The C3 elevated road will also become the gateway to the Skyway Stage 3, which is still under construction.
If the deal pushes through, the C3EX will finally close the gap of the Circumferential Road 3, one of the continuous chains of roads in Metro Manila.
The road network starts from Circumferential Road 3 in Navotas, then leads to 5th Avenue in Caloocan, Sgt. Rivera Avenue and Gregorio Araneta Avenue in Quezon City. The route is cut off from its continuation in Makati and should go all the way to Sen. Gil Puyat Avenue Extension in Pasay.
Currently, the two firms have already submitted their unsolicited proposal to the Department of Public Works and Highways (DPWH), who will study it first before NEDA evaluates it and enters a negotiation process with the government.
The joint venture will be solely funded by the cooperation between SMIC and Ayala Corporation, with the latter represented by its subsidiary Ayala Infrastructure Holdings Corporation. They said they will not ask for any subsidy from the government.
A win-win situation
“You might be wondering why two competing developers would go together and its very simple; your development is nothing without mobility. We do have people in Makati who want to go to Mall of Asia and vice-versa, and this will help,” said Ayala Infrastructure CEO Rene Almendras in a report by Rappler.
Meanwhile, SMIC also believes the same thing, with vice president of portfolio investments Tristan Choa saying that the project will support “the core investments of SM by providing access and SM Mall of Asia is one of our big property developments.”
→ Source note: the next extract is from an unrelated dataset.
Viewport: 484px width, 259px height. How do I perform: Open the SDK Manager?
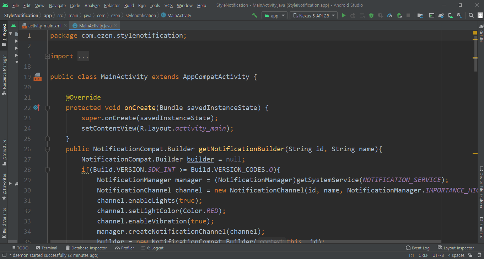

To make the deal more lucrative, the project proponents will not just build it without help from the government but also “repay the government for the cost of obtaining right of way in certain sections.”
With lots of potential right-of-way issues about to be encountered by C3EX, the proposal will hasten the completion of the project and avoid haggling.
SMIC and Ayala Corporation are both hoping to get the government’s green light by 2018. It would take three years to construct the expressway.